Stored entries
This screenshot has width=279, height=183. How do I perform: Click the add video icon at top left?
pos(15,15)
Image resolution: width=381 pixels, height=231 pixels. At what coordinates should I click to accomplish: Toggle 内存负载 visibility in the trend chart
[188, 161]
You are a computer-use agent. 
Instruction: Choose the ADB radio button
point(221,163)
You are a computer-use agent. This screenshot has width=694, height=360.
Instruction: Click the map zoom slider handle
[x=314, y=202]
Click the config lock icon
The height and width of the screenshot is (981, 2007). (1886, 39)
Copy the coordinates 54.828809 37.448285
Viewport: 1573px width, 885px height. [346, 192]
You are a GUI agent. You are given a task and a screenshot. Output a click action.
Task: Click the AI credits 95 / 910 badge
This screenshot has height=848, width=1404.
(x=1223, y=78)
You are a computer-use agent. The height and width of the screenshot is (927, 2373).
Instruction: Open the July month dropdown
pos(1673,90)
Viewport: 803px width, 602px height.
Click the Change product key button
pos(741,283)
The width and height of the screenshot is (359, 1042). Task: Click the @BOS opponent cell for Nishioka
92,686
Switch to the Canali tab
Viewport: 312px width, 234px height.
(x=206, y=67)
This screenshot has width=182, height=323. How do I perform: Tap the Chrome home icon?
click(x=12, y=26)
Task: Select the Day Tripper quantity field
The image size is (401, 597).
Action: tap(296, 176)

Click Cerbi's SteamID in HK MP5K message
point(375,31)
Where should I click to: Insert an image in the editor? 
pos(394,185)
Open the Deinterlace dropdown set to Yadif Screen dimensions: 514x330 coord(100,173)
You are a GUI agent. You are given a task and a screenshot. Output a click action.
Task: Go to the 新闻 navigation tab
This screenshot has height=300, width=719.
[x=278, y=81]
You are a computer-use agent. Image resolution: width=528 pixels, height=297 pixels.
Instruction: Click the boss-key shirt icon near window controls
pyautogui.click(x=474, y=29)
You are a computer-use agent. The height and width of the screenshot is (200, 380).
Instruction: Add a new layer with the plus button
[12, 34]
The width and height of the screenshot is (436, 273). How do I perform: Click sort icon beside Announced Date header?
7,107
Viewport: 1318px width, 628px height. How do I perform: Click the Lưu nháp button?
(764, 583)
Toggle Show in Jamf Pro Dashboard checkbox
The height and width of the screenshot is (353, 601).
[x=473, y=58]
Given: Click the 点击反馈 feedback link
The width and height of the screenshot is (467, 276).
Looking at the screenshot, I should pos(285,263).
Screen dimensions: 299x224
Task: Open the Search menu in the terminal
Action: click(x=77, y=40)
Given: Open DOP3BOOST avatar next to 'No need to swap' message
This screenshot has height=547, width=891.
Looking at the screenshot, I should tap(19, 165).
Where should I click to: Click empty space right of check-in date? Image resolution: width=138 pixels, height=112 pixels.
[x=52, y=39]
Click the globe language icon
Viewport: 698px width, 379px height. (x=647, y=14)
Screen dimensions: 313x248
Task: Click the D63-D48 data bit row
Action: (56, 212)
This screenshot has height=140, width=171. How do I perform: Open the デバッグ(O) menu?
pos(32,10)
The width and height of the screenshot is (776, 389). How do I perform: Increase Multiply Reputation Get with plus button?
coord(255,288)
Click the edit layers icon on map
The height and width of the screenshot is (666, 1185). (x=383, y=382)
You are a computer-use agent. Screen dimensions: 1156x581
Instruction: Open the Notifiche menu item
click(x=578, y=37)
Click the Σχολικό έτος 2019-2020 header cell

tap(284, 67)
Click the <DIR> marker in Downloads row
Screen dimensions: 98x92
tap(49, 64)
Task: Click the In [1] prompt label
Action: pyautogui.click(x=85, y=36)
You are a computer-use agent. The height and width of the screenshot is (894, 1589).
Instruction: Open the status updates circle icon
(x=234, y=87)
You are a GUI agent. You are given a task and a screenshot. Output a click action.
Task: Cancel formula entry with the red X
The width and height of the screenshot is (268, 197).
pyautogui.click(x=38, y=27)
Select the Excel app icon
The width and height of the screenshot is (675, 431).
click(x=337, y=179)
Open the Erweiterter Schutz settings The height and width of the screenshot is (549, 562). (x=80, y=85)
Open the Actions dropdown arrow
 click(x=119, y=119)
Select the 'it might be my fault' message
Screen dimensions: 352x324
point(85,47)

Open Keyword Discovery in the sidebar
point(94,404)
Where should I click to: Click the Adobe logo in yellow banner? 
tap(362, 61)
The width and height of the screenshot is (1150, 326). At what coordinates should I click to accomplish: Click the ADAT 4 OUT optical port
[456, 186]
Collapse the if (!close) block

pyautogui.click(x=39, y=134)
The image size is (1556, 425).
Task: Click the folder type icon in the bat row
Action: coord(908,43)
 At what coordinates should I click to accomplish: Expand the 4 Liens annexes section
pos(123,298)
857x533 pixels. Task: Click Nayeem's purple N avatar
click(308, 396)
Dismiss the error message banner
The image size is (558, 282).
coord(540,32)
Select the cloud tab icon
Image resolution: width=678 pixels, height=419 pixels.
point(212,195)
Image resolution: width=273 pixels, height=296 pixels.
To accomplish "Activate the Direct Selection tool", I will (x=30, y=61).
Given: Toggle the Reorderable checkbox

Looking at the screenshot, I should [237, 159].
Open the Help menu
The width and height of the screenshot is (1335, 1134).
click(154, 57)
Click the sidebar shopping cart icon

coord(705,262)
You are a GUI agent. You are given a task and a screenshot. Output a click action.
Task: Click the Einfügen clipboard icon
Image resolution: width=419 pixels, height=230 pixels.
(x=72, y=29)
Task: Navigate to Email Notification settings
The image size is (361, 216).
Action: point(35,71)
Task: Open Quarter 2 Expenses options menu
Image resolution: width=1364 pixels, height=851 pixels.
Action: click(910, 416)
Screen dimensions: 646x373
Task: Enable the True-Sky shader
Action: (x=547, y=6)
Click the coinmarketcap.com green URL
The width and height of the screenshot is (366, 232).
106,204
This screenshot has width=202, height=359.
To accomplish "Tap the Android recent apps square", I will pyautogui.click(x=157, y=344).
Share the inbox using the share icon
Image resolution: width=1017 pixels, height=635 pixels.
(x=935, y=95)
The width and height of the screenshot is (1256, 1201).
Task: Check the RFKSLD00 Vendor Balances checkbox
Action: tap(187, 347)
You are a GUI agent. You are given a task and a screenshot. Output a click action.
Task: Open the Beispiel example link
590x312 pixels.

Set task.
Please repeat the entire listing above verbatim, every line in its original order.

Expected output.
This screenshot has width=279, height=183. How do I perform: Click the add video icon at top left?
pos(15,15)
Image resolution: width=381 pixels, height=231 pixels. At what coordinates should I click to accomplish: Toggle 内存负载 visibility in the trend chart
[188, 161]
You are a computer-use agent. 
Instruction: Choose the ADB radio button
point(221,163)
You are a computer-use agent. This screenshot has width=694, height=360.
Instruction: Click the map zoom slider handle
[x=314, y=202]
Click the config lock icon
The height and width of the screenshot is (981, 2007). (1886, 39)
Copy the coordinates 54.828809 37.448285
Viewport: 1573px width, 885px height. [346, 192]
You are a GUI agent. You are given a task and a screenshot. Output a click action.
Task: Click the AI credits 95 / 910 badge
This screenshot has height=848, width=1404.
(x=1223, y=78)
You are a computer-use agent. The height and width of the screenshot is (927, 2373).
Instruction: Open the July month dropdown
pos(1673,90)
Viewport: 803px width, 602px height.
Click the Change product key button
pos(741,283)
The width and height of the screenshot is (359, 1042). Task: Click the @BOS opponent cell for Nishioka
92,686
Switch to the Canali tab
Viewport: 312px width, 234px height.
(x=206, y=67)
This screenshot has width=182, height=323. How do I perform: Tap the Chrome home icon?
click(x=12, y=26)
Task: Select the Day Tripper quantity field
The image size is (401, 597).
Action: tap(296, 176)

Click Cerbi's SteamID in HK MP5K message
point(375,31)
Where should I click to: Insert an image in the editor? 
pos(394,185)
Open the Deinterlace dropdown set to Yadif Screen dimensions: 514x330 coord(100,173)
You are a GUI agent. You are given a task and a screenshot. Output a click action.
Task: Go to the 新闻 navigation tab
This screenshot has height=300, width=719.
[x=278, y=81]
You are a computer-use agent. Image resolution: width=528 pixels, height=297 pixels.
Instruction: Click the boss-key shirt icon near window controls
pyautogui.click(x=474, y=29)
You are a computer-use agent. The height and width of the screenshot is (200, 380).
Instruction: Add a new layer with the plus button
[12, 34]
The width and height of the screenshot is (436, 273). How do I perform: Click sort icon beside Announced Date header?
7,107
Viewport: 1318px width, 628px height. How do I perform: Click the Lưu nháp button?
(764, 583)
Toggle Show in Jamf Pro Dashboard checkbox
The height and width of the screenshot is (353, 601).
[x=473, y=58]
Given: Click the 点击反馈 feedback link
The width and height of the screenshot is (467, 276).
Looking at the screenshot, I should pos(285,263).
Screen dimensions: 299x224
Task: Open the Search menu in the terminal
Action: click(x=77, y=40)
Given: Open DOP3BOOST avatar next to 'No need to swap' message
This screenshot has height=547, width=891.
Looking at the screenshot, I should tap(19, 165).
Where should I click to: Click empty space right of check-in date? Image resolution: width=138 pixels, height=112 pixels.
[x=52, y=39]
Click the globe language icon
Viewport: 698px width, 379px height. (x=647, y=14)
Screen dimensions: 313x248
Task: Click the D63-D48 data bit row
Action: (56, 212)
This screenshot has height=140, width=171. How do I perform: Open the デバッグ(O) menu?
pos(32,10)
The width and height of the screenshot is (776, 389). How do I perform: Increase Multiply Reputation Get with plus button?
coord(255,288)
Click the edit layers icon on map
The height and width of the screenshot is (666, 1185). (x=383, y=382)
You are a computer-use agent. Screen dimensions: 1156x581
Instruction: Open the Notifiche menu item
click(x=578, y=37)
Click the Σχολικό έτος 2019-2020 header cell

tap(284, 67)
Click the <DIR> marker in Downloads row
Screen dimensions: 98x92
tap(49, 64)
Task: Click the In [1] prompt label
Action: pyautogui.click(x=85, y=36)
You are a computer-use agent. The height and width of the screenshot is (894, 1589).
Instruction: Open the status updates circle icon
(x=234, y=87)
You are a GUI agent. You are given a task and a screenshot. Output a click action.
Task: Cancel formula entry with the red X
The width and height of the screenshot is (268, 197).
pyautogui.click(x=38, y=27)
Select the Excel app icon
The width and height of the screenshot is (675, 431).
click(x=337, y=179)
Open the Erweiterter Schutz settings The height and width of the screenshot is (549, 562). (x=80, y=85)
Open the Actions dropdown arrow
 click(x=119, y=119)
Select the 'it might be my fault' message
Screen dimensions: 352x324
point(85,47)

Open Keyword Discovery in the sidebar
point(94,404)
Where should I click to: Click the Adobe logo in yellow banner? 
tap(362, 61)
The width and height of the screenshot is (1150, 326). At what coordinates should I click to accomplish: Click the ADAT 4 OUT optical port
[456, 186]
Collapse the if (!close) block

pyautogui.click(x=39, y=134)
The image size is (1556, 425).
Task: Click the folder type icon in the bat row
Action: coord(908,43)
 At what coordinates should I click to accomplish: Expand the 4 Liens annexes section
pos(123,298)
857x533 pixels. Task: Click Nayeem's purple N avatar
click(308, 396)
Dismiss the error message banner
The image size is (558, 282).
coord(540,32)
Select the cloud tab icon
Image resolution: width=678 pixels, height=419 pixels.
point(212,195)
Image resolution: width=273 pixels, height=296 pixels.
To accomplish "Activate the Direct Selection tool", I will (x=30, y=61).
Given: Toggle the Reorderable checkbox

Looking at the screenshot, I should [237, 159].
Open the Help menu
The width and height of the screenshot is (1335, 1134).
click(154, 57)
Click the sidebar shopping cart icon

coord(705,262)
You are a GUI agent. You are given a task and a screenshot. Output a click action.
Task: Click the Einfügen clipboard icon
Image resolution: width=419 pixels, height=230 pixels.
(x=72, y=29)
Task: Navigate to Email Notification settings
The image size is (361, 216).
Action: point(35,71)
Task: Open Quarter 2 Expenses options menu
Image resolution: width=1364 pixels, height=851 pixels.
Action: click(910, 416)
Screen dimensions: 646x373
Task: Enable the True-Sky shader
Action: (x=547, y=6)
Click the coinmarketcap.com green URL
The width and height of the screenshot is (366, 232).
106,204
This screenshot has width=202, height=359.
To accomplish "Tap the Android recent apps square", I will pyautogui.click(x=157, y=344).
Share the inbox using the share icon
Image resolution: width=1017 pixels, height=635 pixels.
(x=935, y=95)
The width and height of the screenshot is (1256, 1201).
Task: Check the RFKSLD00 Vendor Balances checkbox
Action: tap(187, 347)
You are a GUI agent. You are given a task and a screenshot. Output a click action.
Task: Open the Beispiel example link
590x312 pixels.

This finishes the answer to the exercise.